**WHAT YOU HAVE TO DO:** Count the lines below that hold the string "icon". Give only that number.

**EXERCISE DATA:**

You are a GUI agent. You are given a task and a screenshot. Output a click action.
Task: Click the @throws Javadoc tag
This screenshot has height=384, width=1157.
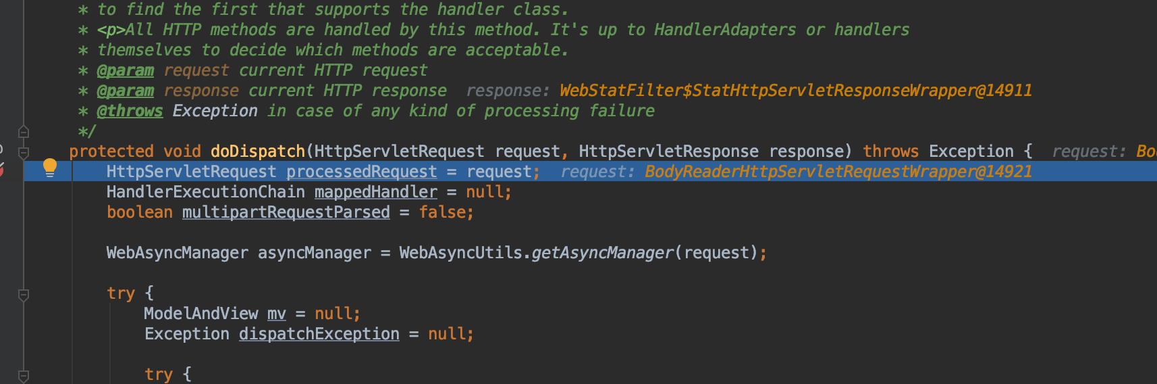point(130,111)

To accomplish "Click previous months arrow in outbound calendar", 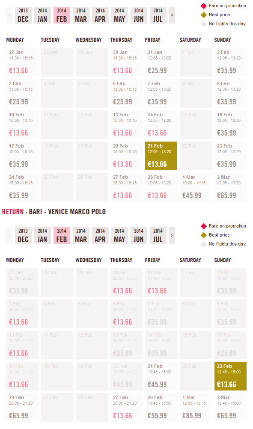I will click(9, 15).
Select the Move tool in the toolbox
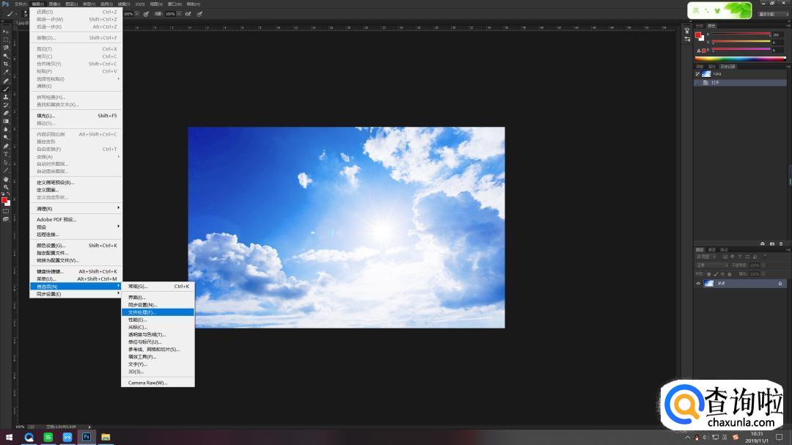The width and height of the screenshot is (792, 445). [6, 32]
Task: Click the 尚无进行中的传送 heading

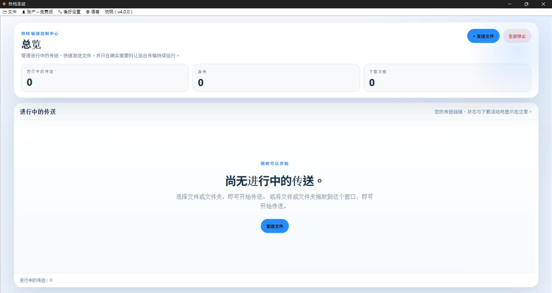Action: point(274,181)
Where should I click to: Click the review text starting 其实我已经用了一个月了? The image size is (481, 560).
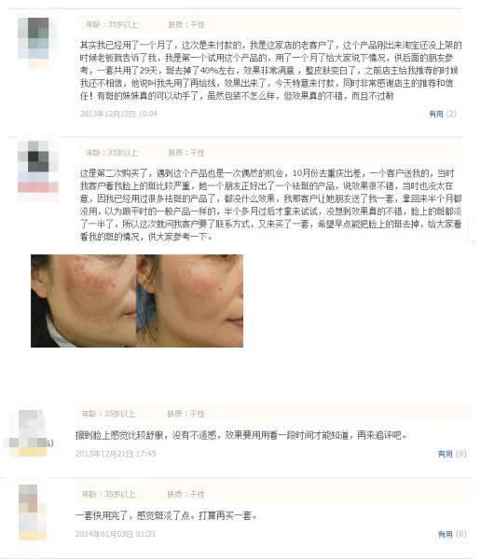(270, 71)
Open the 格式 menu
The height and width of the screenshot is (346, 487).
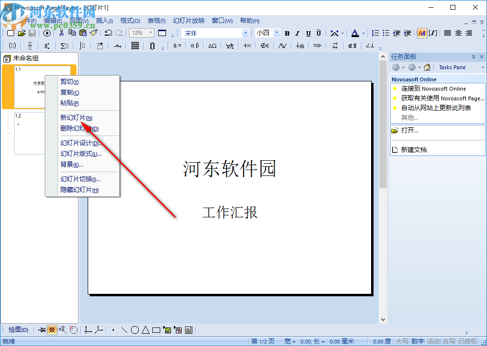(x=129, y=20)
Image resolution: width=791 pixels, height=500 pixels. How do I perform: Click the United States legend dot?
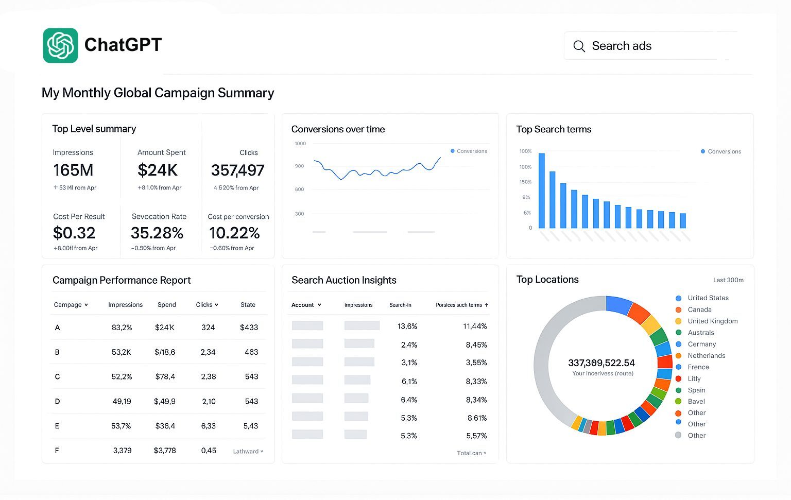[678, 298]
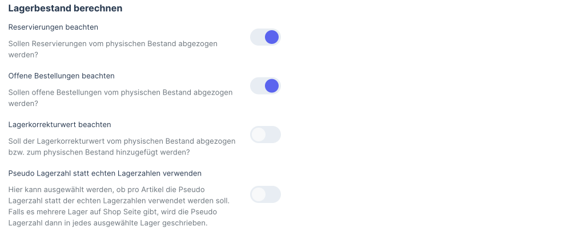Screen dimensions: 583x232
Task: Click the Lagerbestand berechnen heading
Action: pos(66,9)
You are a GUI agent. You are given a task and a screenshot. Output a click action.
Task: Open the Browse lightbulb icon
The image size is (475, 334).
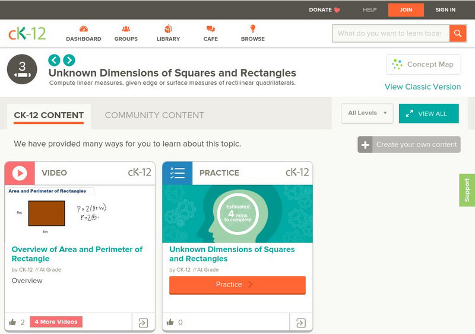tap(252, 29)
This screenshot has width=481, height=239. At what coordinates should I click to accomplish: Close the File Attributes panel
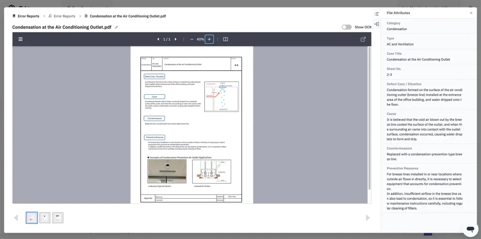pyautogui.click(x=471, y=13)
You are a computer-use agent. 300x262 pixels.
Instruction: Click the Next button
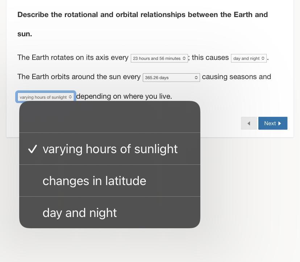pos(272,123)
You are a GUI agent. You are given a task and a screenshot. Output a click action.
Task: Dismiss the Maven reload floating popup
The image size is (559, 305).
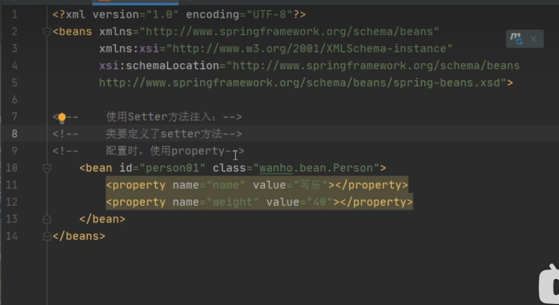pos(533,39)
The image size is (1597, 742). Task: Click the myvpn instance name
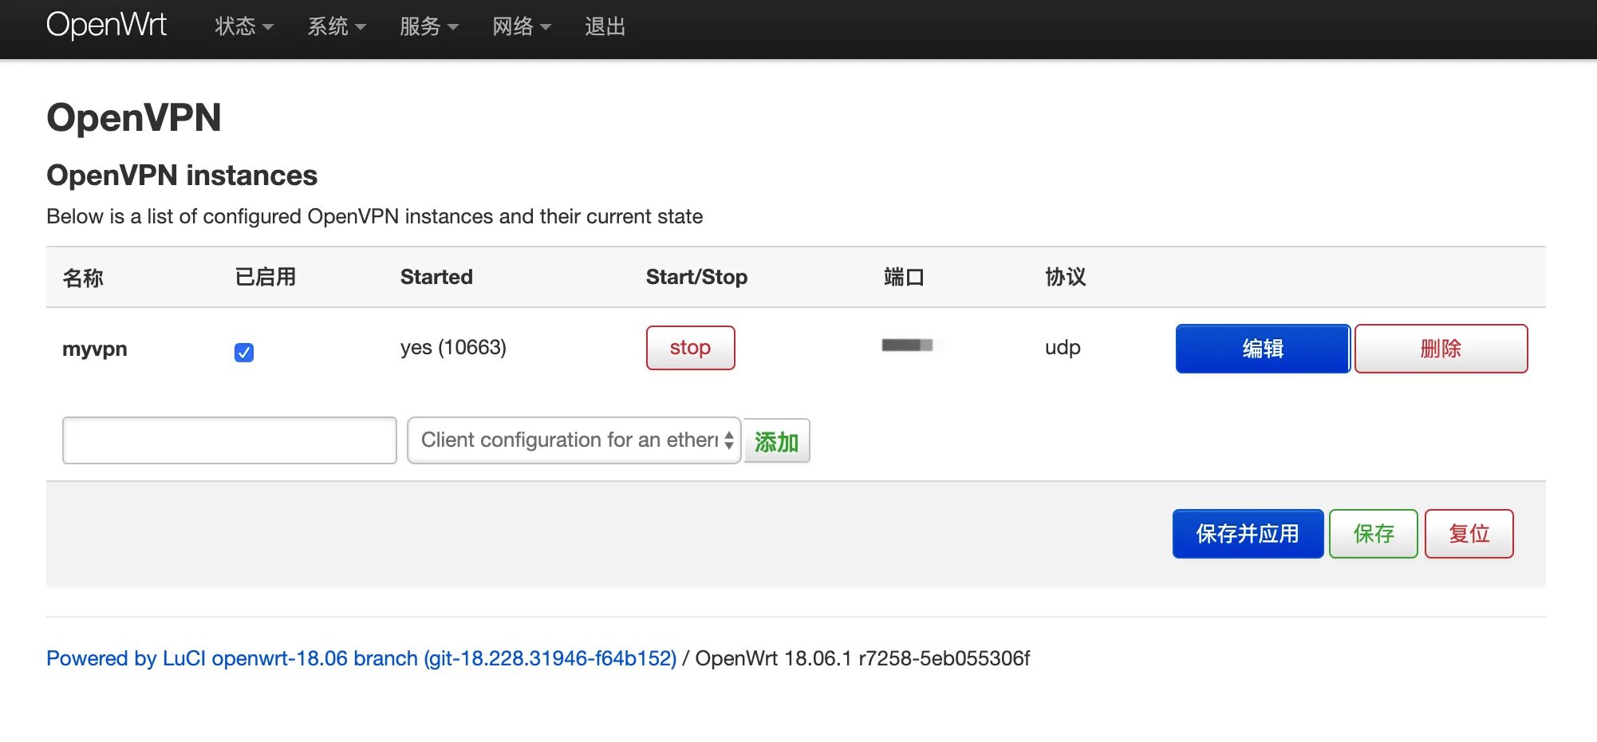click(95, 349)
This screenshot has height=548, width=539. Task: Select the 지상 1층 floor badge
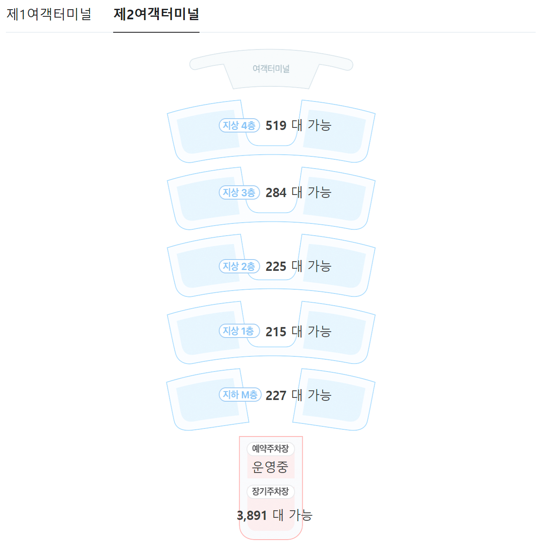coord(239,331)
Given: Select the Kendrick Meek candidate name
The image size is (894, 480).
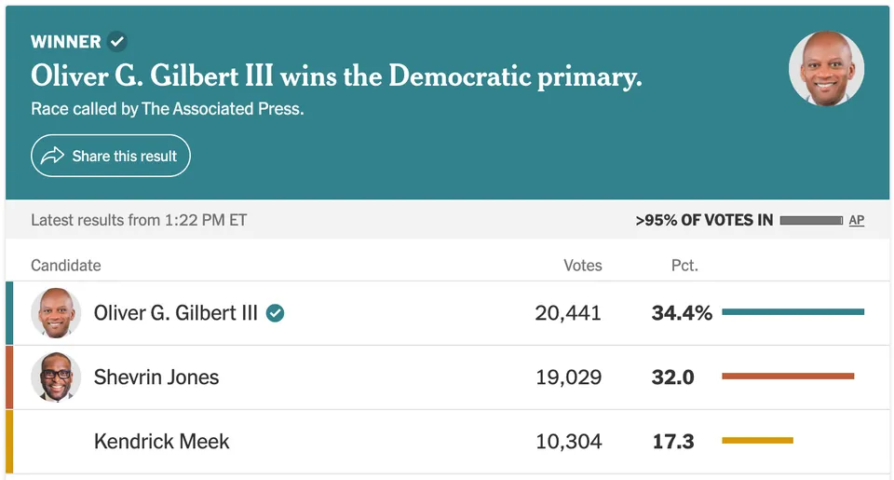Looking at the screenshot, I should point(161,441).
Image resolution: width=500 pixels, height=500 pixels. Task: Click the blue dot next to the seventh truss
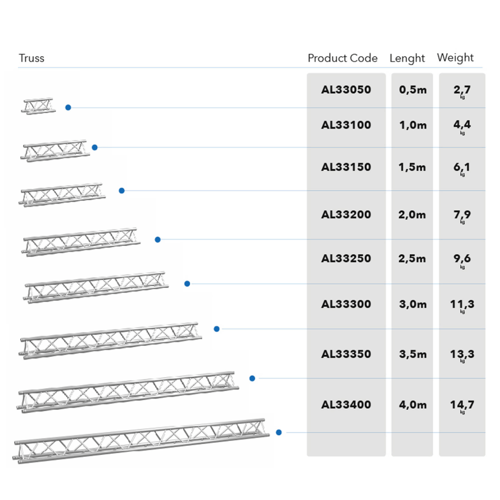tap(252, 378)
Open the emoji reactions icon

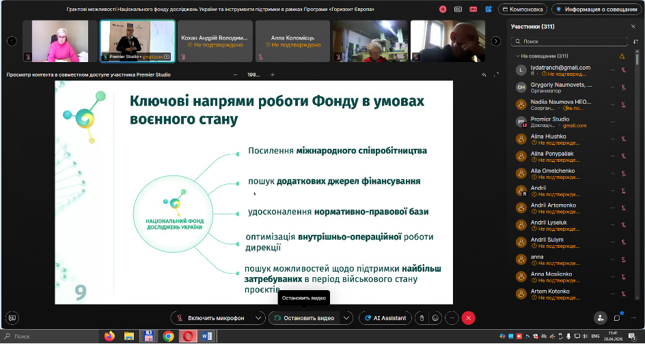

**EXERCISE RESPONSE:** 2